Among the 5412 adolescents included in our sample, 50.7% were female and 49.3% were male. The sample was racially and ethnically diverse (7.2% Asian; 11.1% Black; 17.2% Hispanic, Latina, and Latino; 2.5% Native American; 60.6% White; and 1.4% self-reported as other). Adolescents reported a mean (SD) of 7.70 (5.74) h/d of screen use, mostly spent on watching or streaming videos, movies, or television shows (2.42 [2.45] h/d), multiple-player gaming (1.44 [2.21] h/d), and single-player gaming (1.17 [1.82] h/d). The mean and SD screen use time for each modality by sociodemographic characteristics are given in Table 1. In adjusted models (Table 2), poorer mental health (B, 0.29; 95% CI, 0.06-0.52; P = .01) and greater perceived stress (B, 0.67; 95% CI, 0.43-0.91; P < .001) were associated with higher total screen use, while more social support (B, −0.32; 95% CI, −0.59 to −0.04; P = .02) and coping behaviors (B, −0.17; 95% CI, −0.26 to −0.09; P < .001) were associated with lower total screen use.

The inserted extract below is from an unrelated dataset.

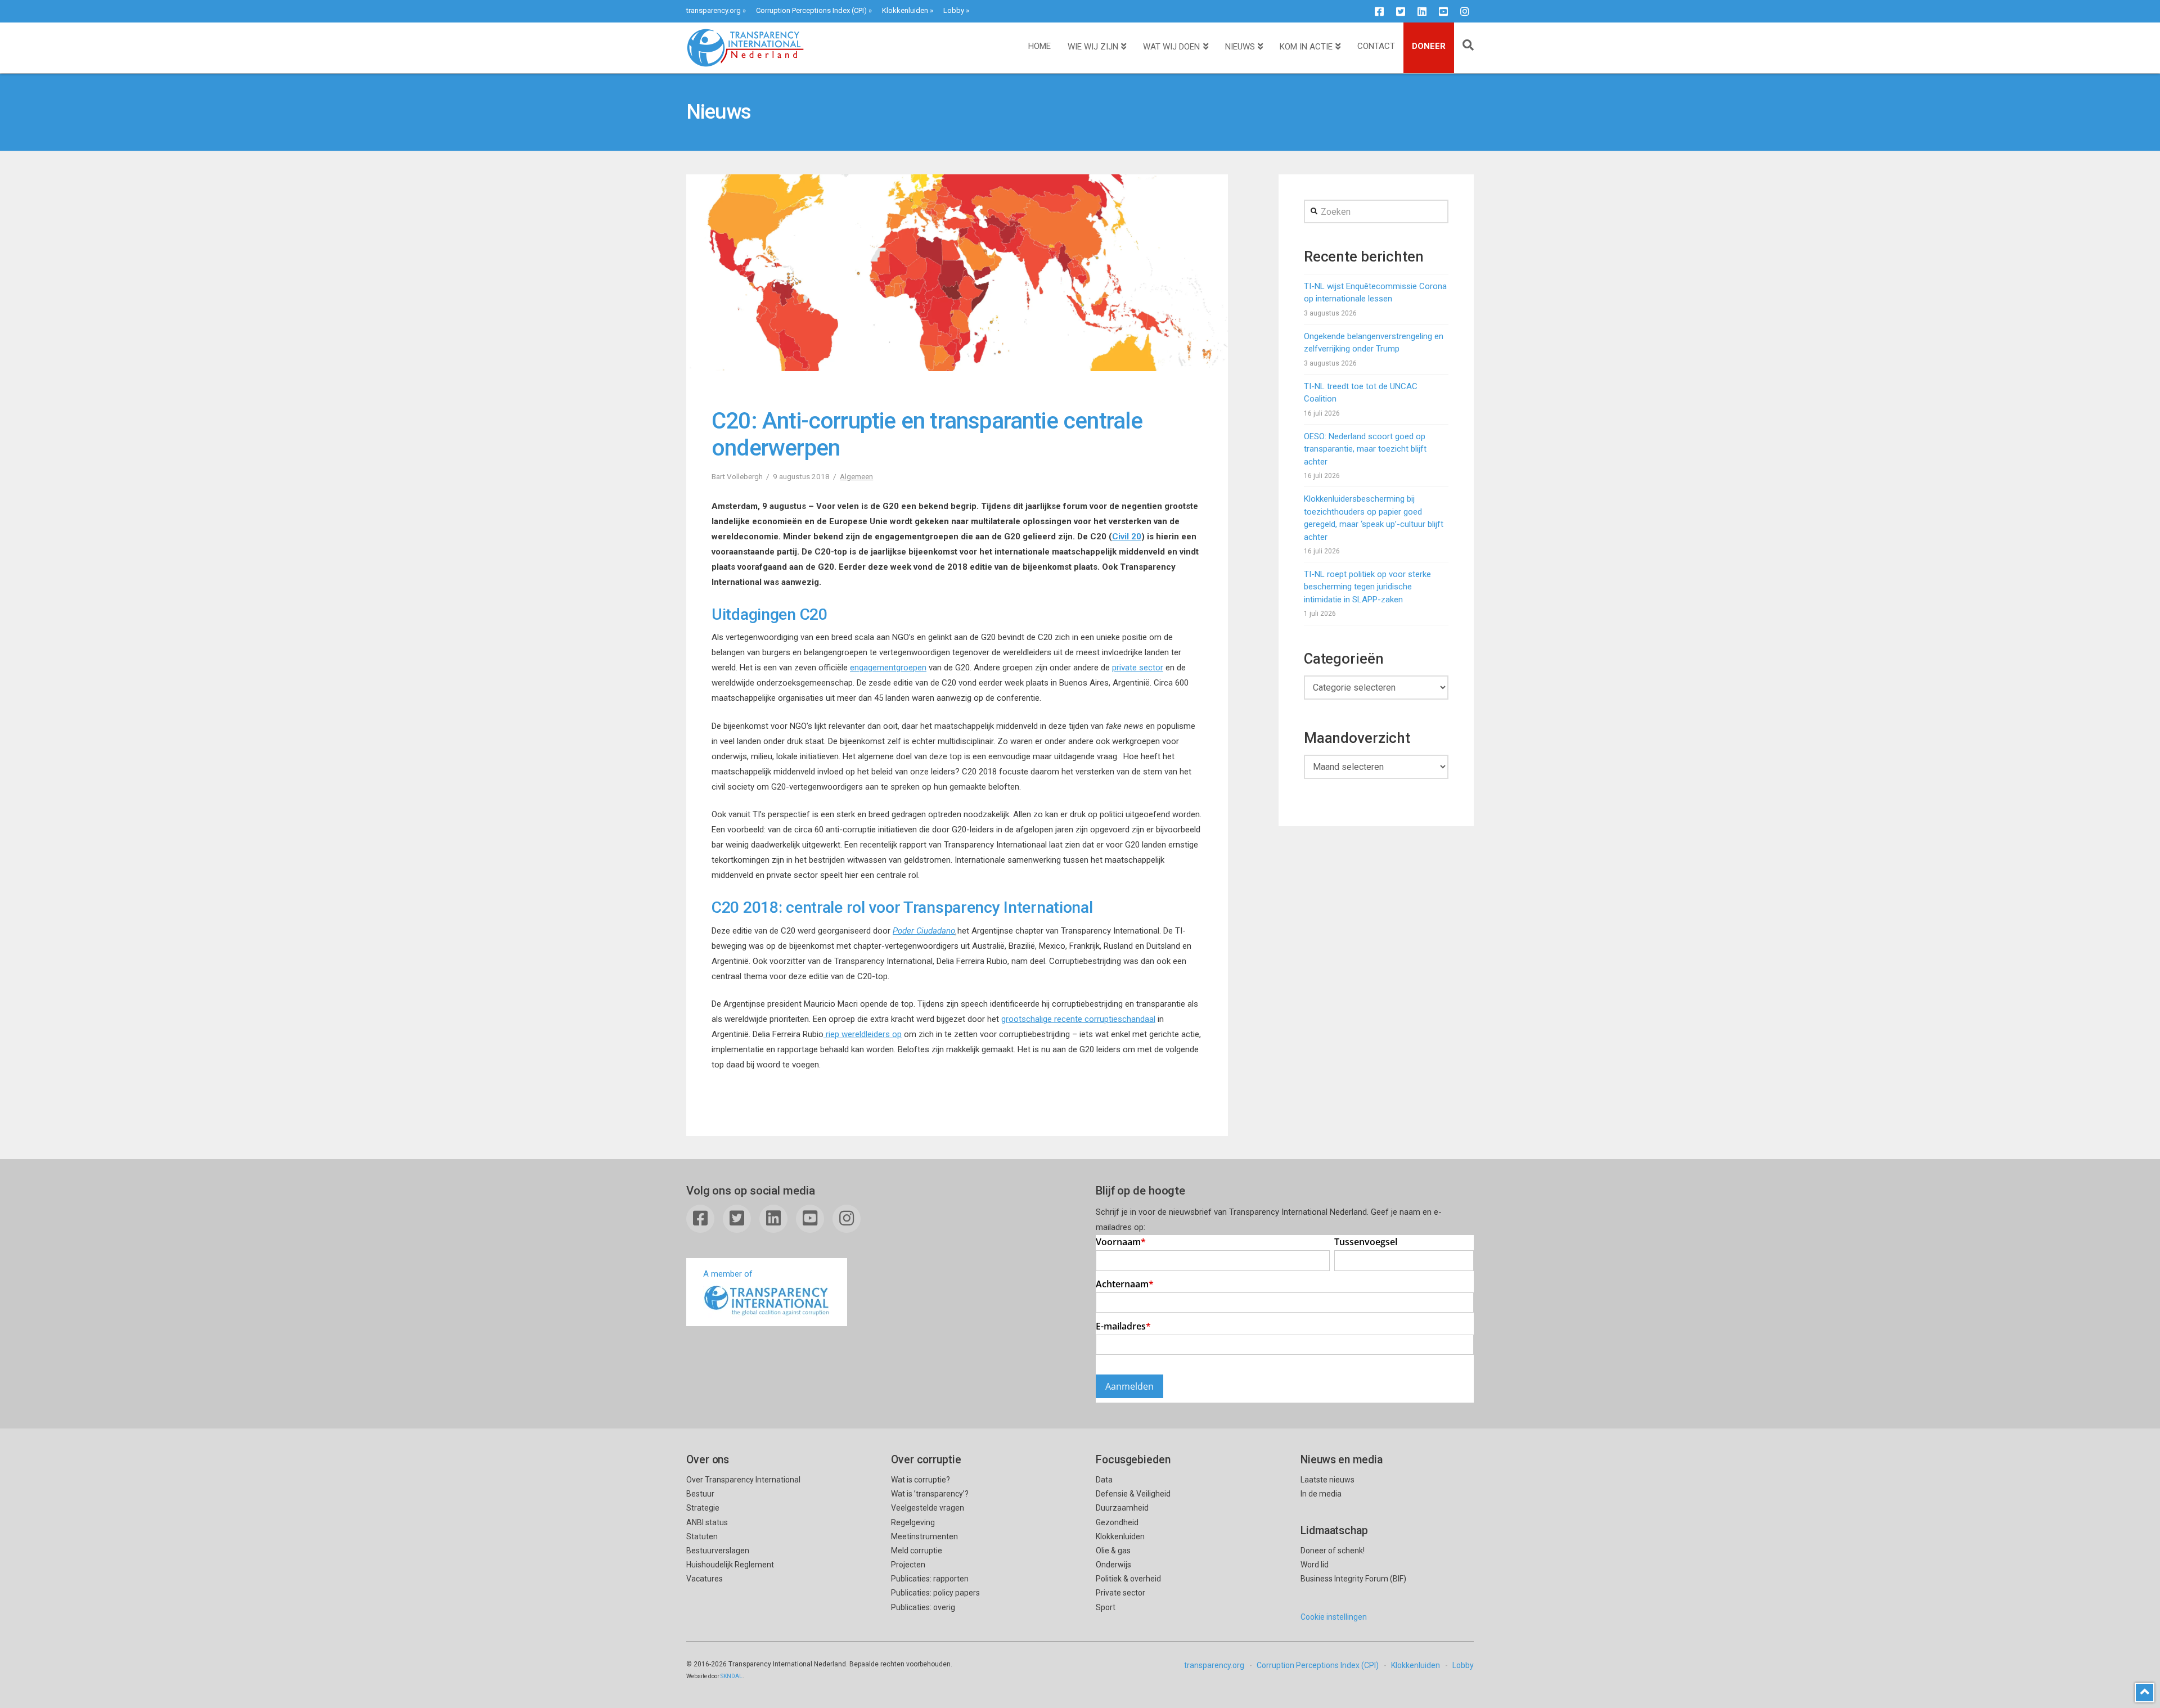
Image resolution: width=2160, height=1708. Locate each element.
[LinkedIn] (1422, 11)
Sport (1105, 1607)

In this cross-sectional study of a large, national sample of adolescents surveyed early in the COVID-19 pandemic, we found that the mean total daily screen use was 7.70 h/d. This is higher than prepandemic estimates (3.8 h/d) from the same cohort at baseline, although younger age and slightly different screen time categories could also account for differences.6 Despite the gradual reversal of quarantine restrictions, studies have suggested that screen use may remain persistently elevated.4 Screen time disparities across racial, ethnic, and income groups in adolescents have been reported previously and may be due to structural and systemic racism–driven factors (eg, built environment, access to financial resources, and digital media education)—all of which have been amplified in the COVID-19 pandemic.2 Different screen use modalities may have differential positive or negative consequences for adolescents’ well-being during the COVID-19 pandemic. Adolescents experiencing stress and poor mental health may use screens to manage negative feelings or withdraw from stressors. Although some screen modalities may be used to promote social connection, higher coping behaviors and social support in this sample were associated with lower total screen usage. Limitations of this study include the use of self-reported data. Furthermore, adolescents often multitask on screens; thus, the computed total could be an overestimate. Future studies should examine screen use trends as pandemic restrictions are lifted and also explore mechanisms to prevent sociodemographic disparities.